(Text under study Opens)

| Yasser Arafat at his headquarters in Ramallah, West Bank. (Reuters)
Ramallah (West Bank) Oct. 28 (Reuters): Ailing leader Yasser Arafat, the icon of the struggle for a Palestinian state, has agreed to be flown to France tomorrow for medical treatment, Palestinian officials said.
A senior lawmaker from Arafat's Fatah movement, Abbas Zaki, said today Arafat would be flown out early in the morning. France accepted a request for him to be treated in a French hospital and will send a plane to collect him.
A thin and weak-looking Arafat, dressed in pajamas, smiled and joked with medics in the first few seconds of film footage released since his condition worsened drastically yesterday. Laughing, he clasped the hands of those around him.
Aides said Palestinian, Tunisian, Jordanian and Egyptian physicians had advised that Arafat, 75, be taken abroad, moving him from the West Bank compound where he has been penned by Israel forces for over two-and-a-half years. His wife Suha hurried to his bedside for the first time since they were separated by Palestinian-Israeli fighting that erupted after talks foundered in 2000.
The ex-guerrilla, loved by most of his people and reviled by many Israelis, has had stomach pains since last week.
His health took a dramatic turn for the worse yesterday and officials said he had been slipping in and out of consciousness, though today he had also been able to eat, talk and say prayers. Arafat's slide into illness has raised fears of chaos among Palestinians, whose four-year-old uprising for a state has stalled.

(Text under study Closes)

Tasks for this exercise:
a - Write out the stretch of the news report on Yasser Arafat's illness from "Aides said Palestinian, Tunisian, Jordanian" through "since last week.".
b - Using the news report on Yasser Arafat's illness, answer these questions:
(i) To which country did Arafat agree to be flown for medical treatment?
(ii) How old is Arafat?
(iii) Since when has Arafat had stomach pains?

(Information supplied Opens)

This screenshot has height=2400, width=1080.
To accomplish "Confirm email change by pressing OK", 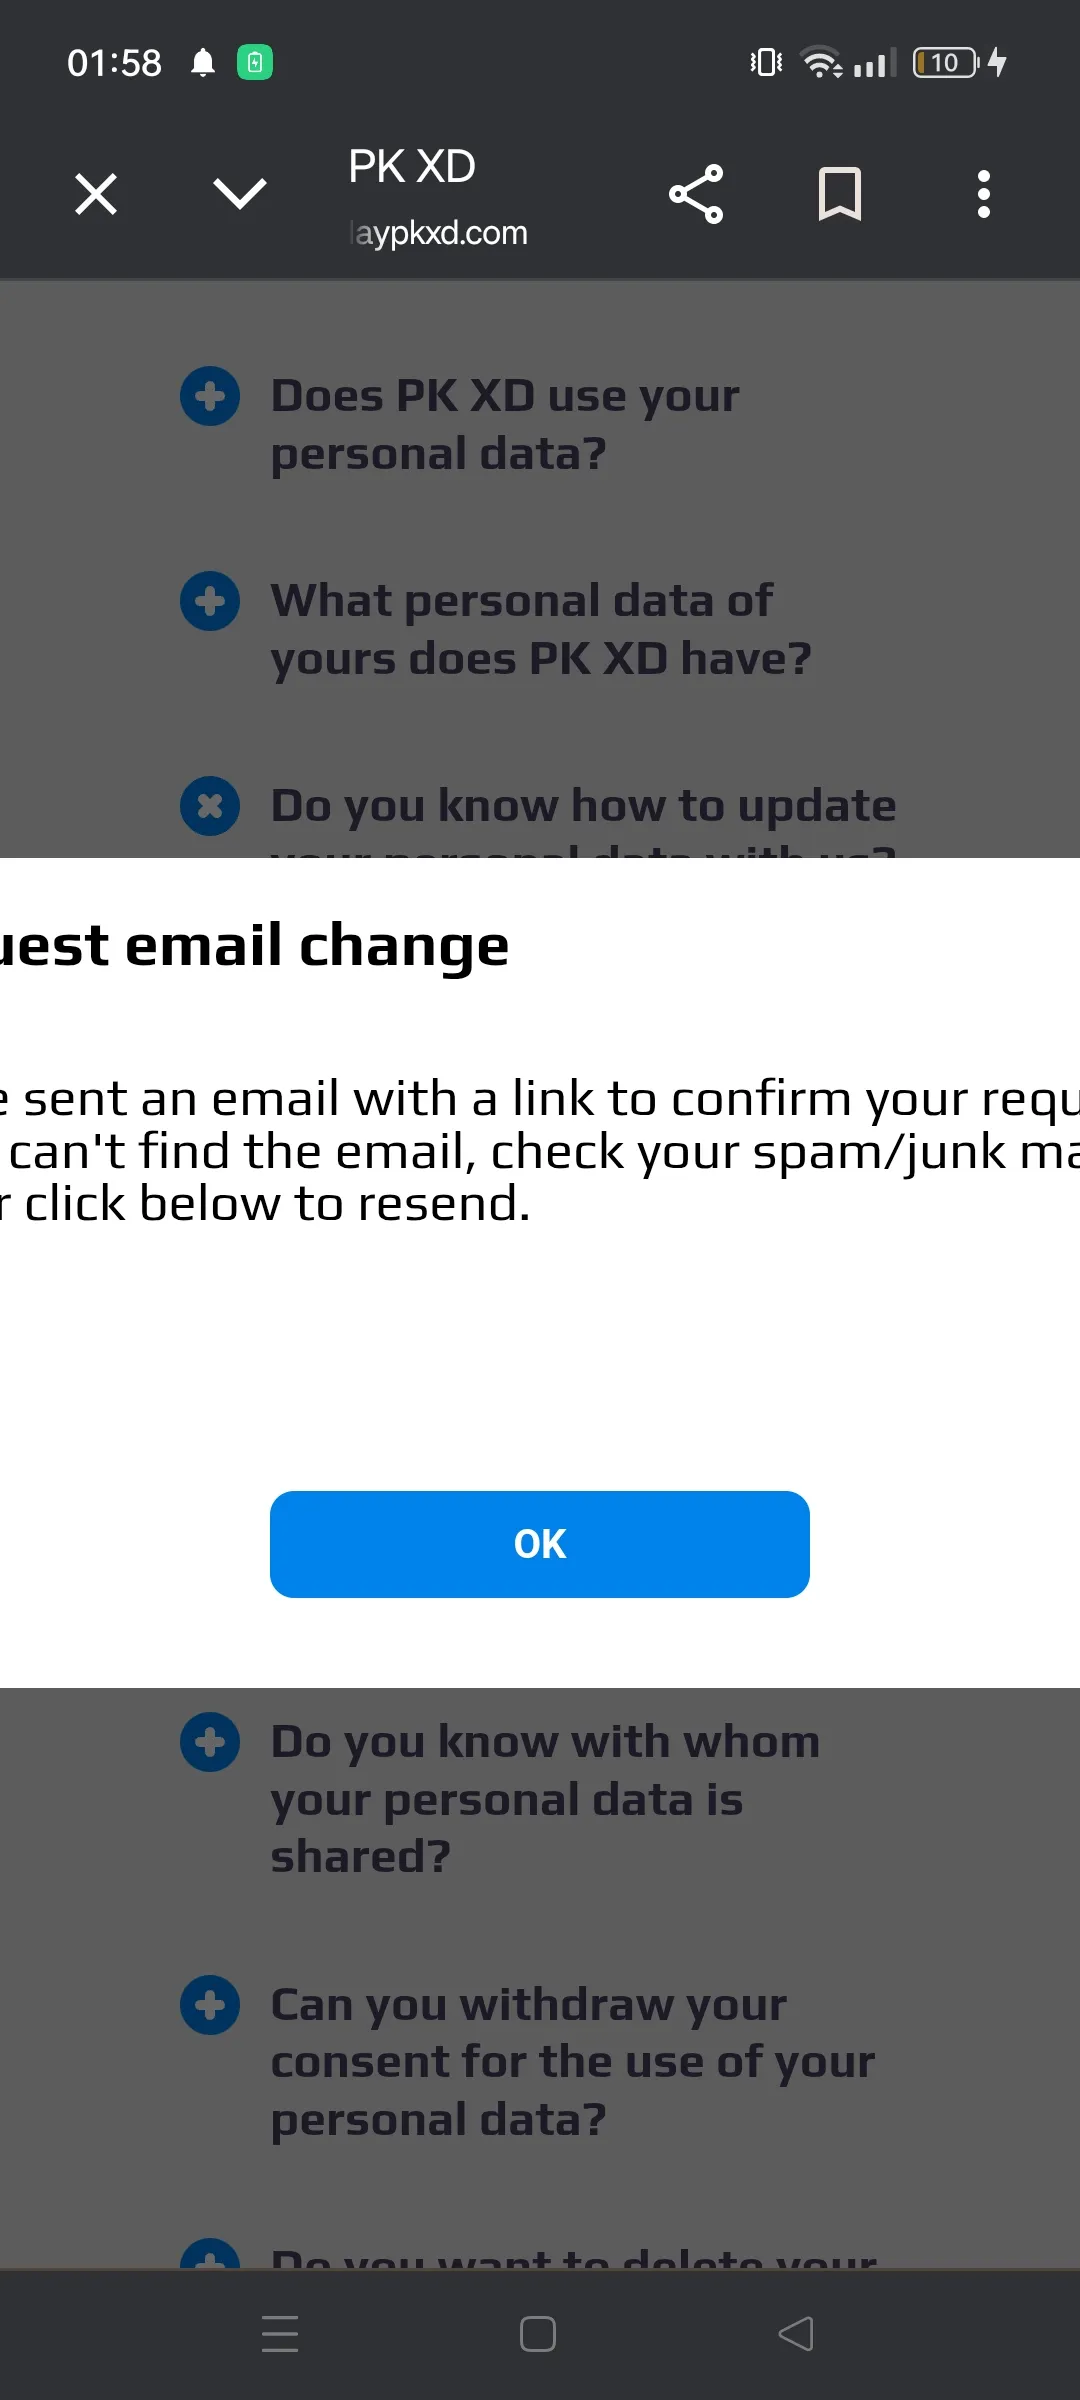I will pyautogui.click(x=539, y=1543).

(Information supplied Closes)

Activity answers:
a -
Aides said Palestinian, Tunisian, Jordanian and Egyptian physicians had advised that Arafat, 75, be taken abroad, moving him from the West Bank compound where he has been penned by Israel forces for over two-and-a-half years. His wife Suha hurried to his bedside for the first time since they were separated by Palestinian-Israeli fighting that erupted after talks foundered in 2000.
The ex-guerrilla, loved by most of his people and reviled by many Israelis, has had stomach pains since last week.

b -
(i) France
(ii) 75
(iii) Since last week